Feminine icon Morissette finds balance between her career and a personal life
June 29, 2005 - The moment when it was apparent that the 1995 Alanis Morissette CD, "Jagged Little Pill" was going to be more than just a hit album is still a vivid memory.
The CD had not been out for long, and Morissette was on a club tour just as "Jagged Little Pill" was set for takeoff. The lead single, "You Oughta Know," had caught on at radio, making Morissette an artist to watch.
When she performed the single that night, it seemed as if the hundreds of women in the crowd already had committed every word to memory as they robustly sang along with Morissette.
A young woman directly in front of me was particularly energized by "You Oughtta Know" and its blunt retort to a former lover for the emotional wreckage he caused by dallying with an older woman. As the song reached its chorus the woman turned to look directly at me and howled the song's scathing lyrics, while emphatically pointing her finger toward my face.
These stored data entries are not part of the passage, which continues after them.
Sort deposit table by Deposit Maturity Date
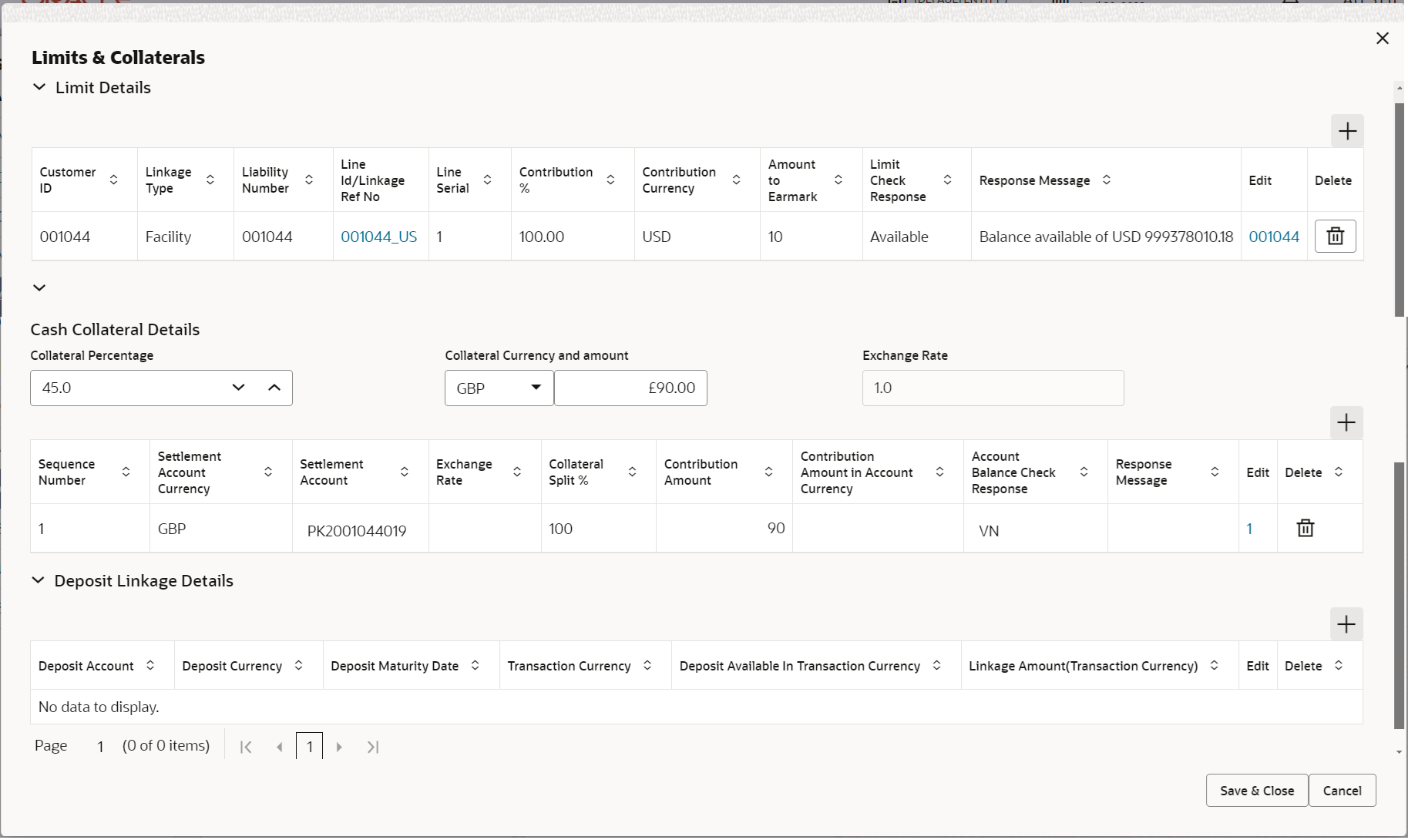1408x840 pixels. click(475, 665)
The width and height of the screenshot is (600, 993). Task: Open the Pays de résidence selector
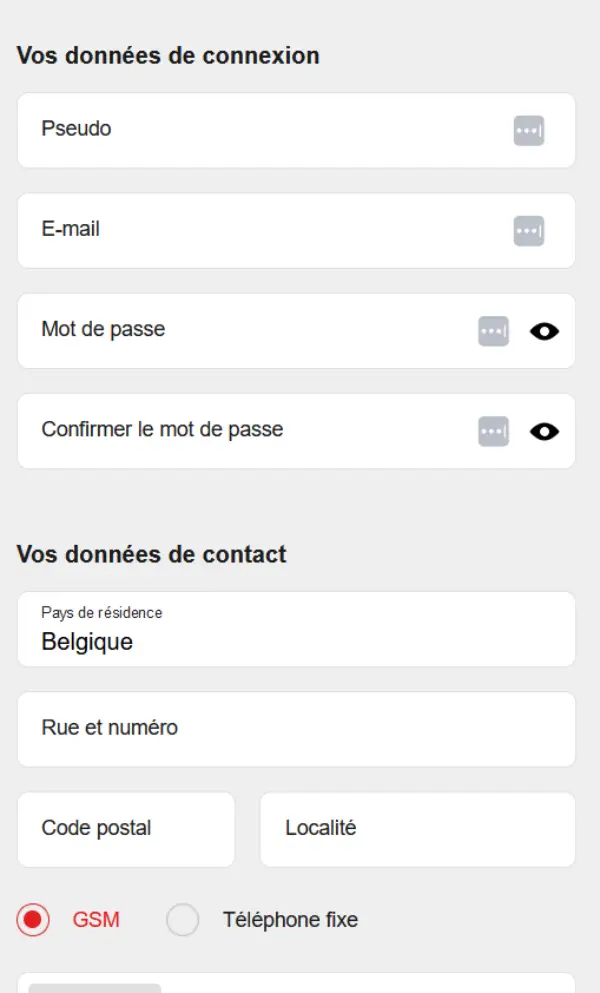(x=296, y=629)
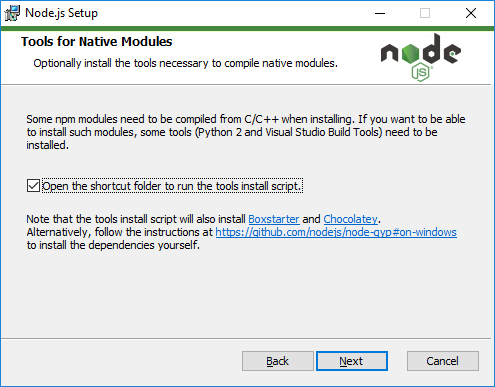Click the label 'Open the shortcut folder to run the tools install script'

[172, 186]
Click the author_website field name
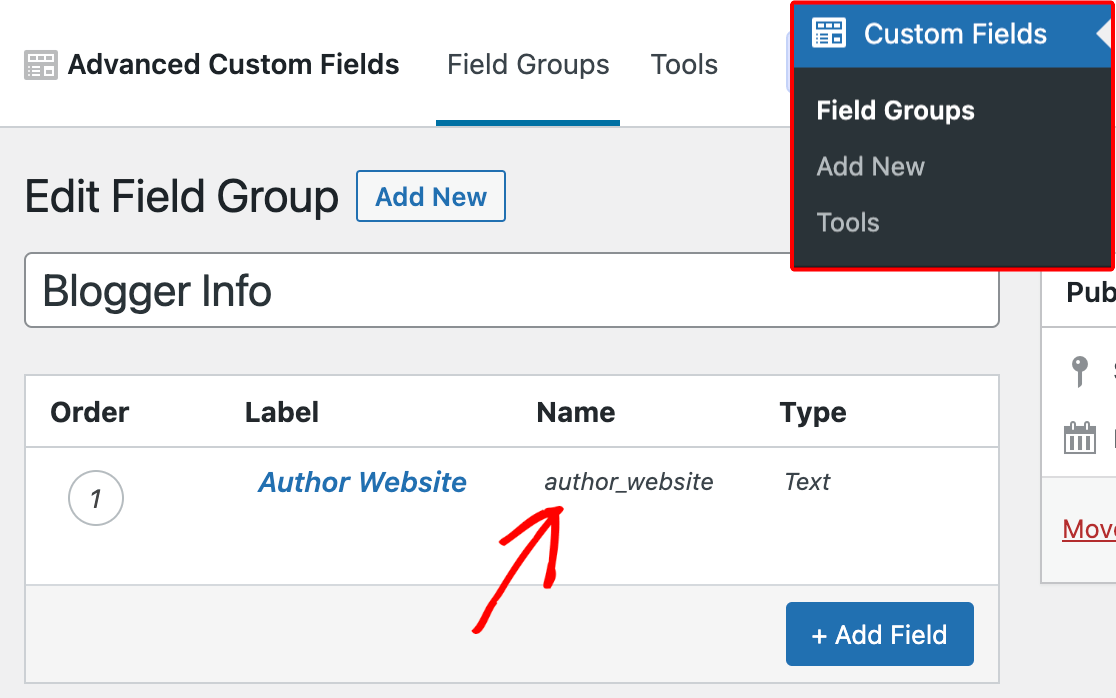The height and width of the screenshot is (698, 1116). coord(629,482)
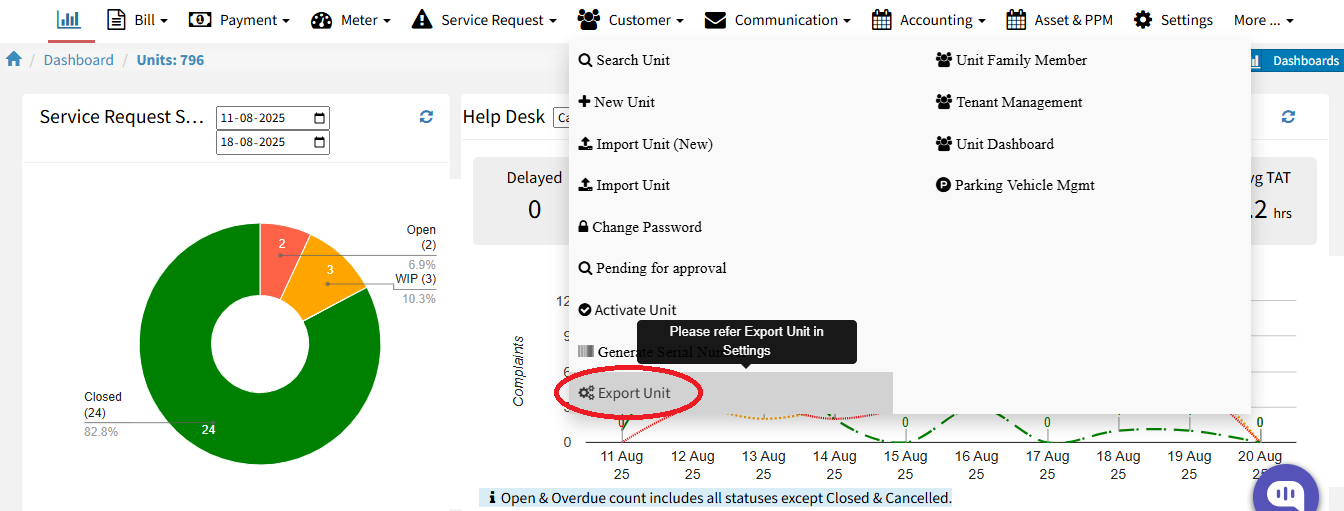Choose New Unit menu entry
This screenshot has height=511, width=1344.
pyautogui.click(x=617, y=102)
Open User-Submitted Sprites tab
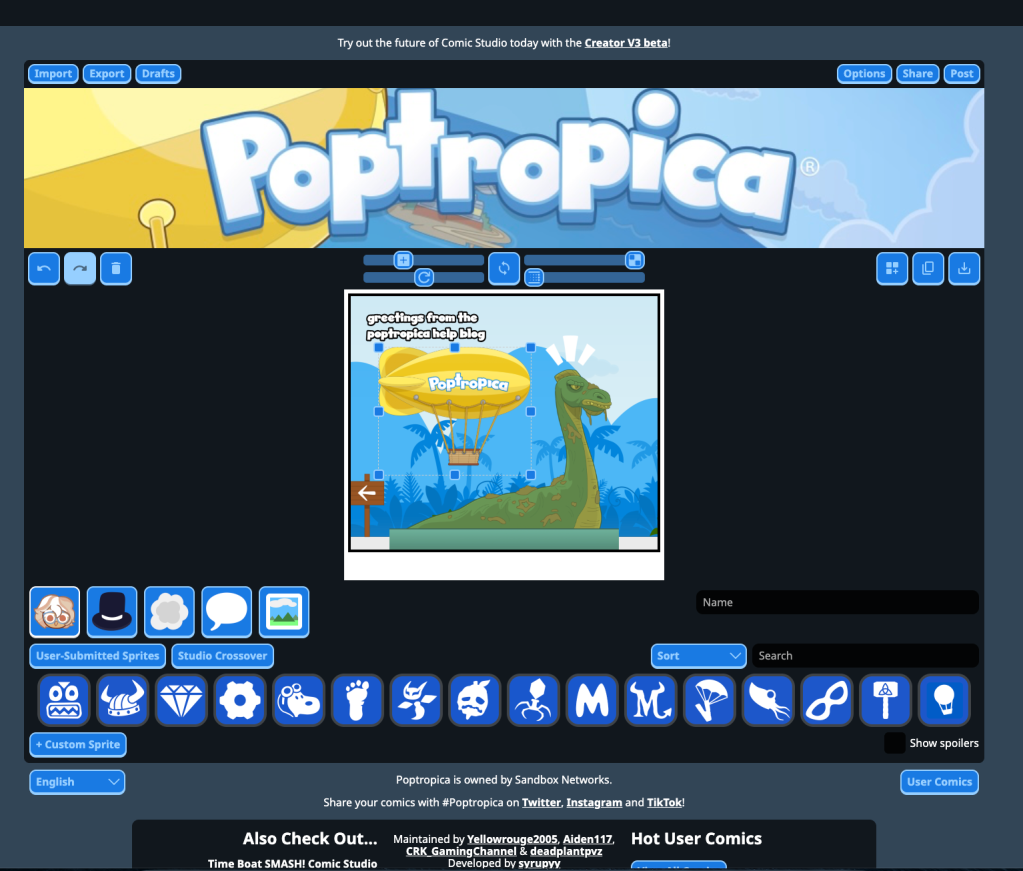Screen dimensions: 1023x871 point(97,656)
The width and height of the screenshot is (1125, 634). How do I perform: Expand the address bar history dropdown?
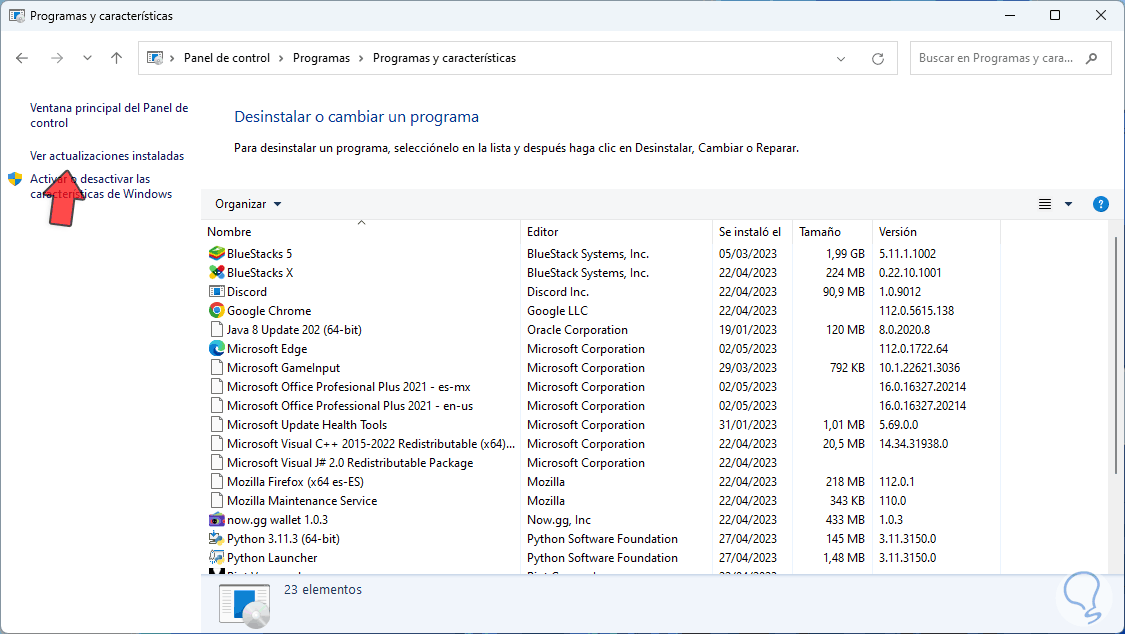(x=841, y=59)
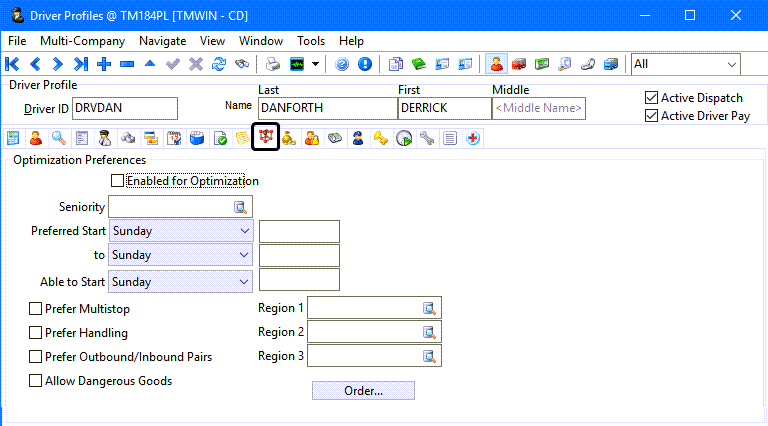Click the magnifying glass tab icon

coord(59,138)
At that moment I was thankful I wasn't her ex-boyfriend – and it was also clear that Morissette had struck a nerve, expressing the feelings of betrayal, anger and pain countless women felt toward men who had strayed or otherwise let them down.
This summer Morissette marks the 10th anniversary of "Jagged Little Pill" by releasing a newly recorded acoustic version of the CD and touring in an acoustic format with a show that will draw heavily from that album.
It's unusual for an artist to revisit and celebrate an earlier album in this manner. But as that club show a decade ago hinted, "Jagged Little Pill" wasn't just any album.
Rarely before had an artist released a collection of songs whose lyrics were so jarringly honest, so bluntly worded and so rawly emotional. From that point on, songwriters – especially women – have felt empowered to express their thorniest emotions with a candor that seemed off limits before then.
"I really do see both sides of it," Morissette said in a recent interview.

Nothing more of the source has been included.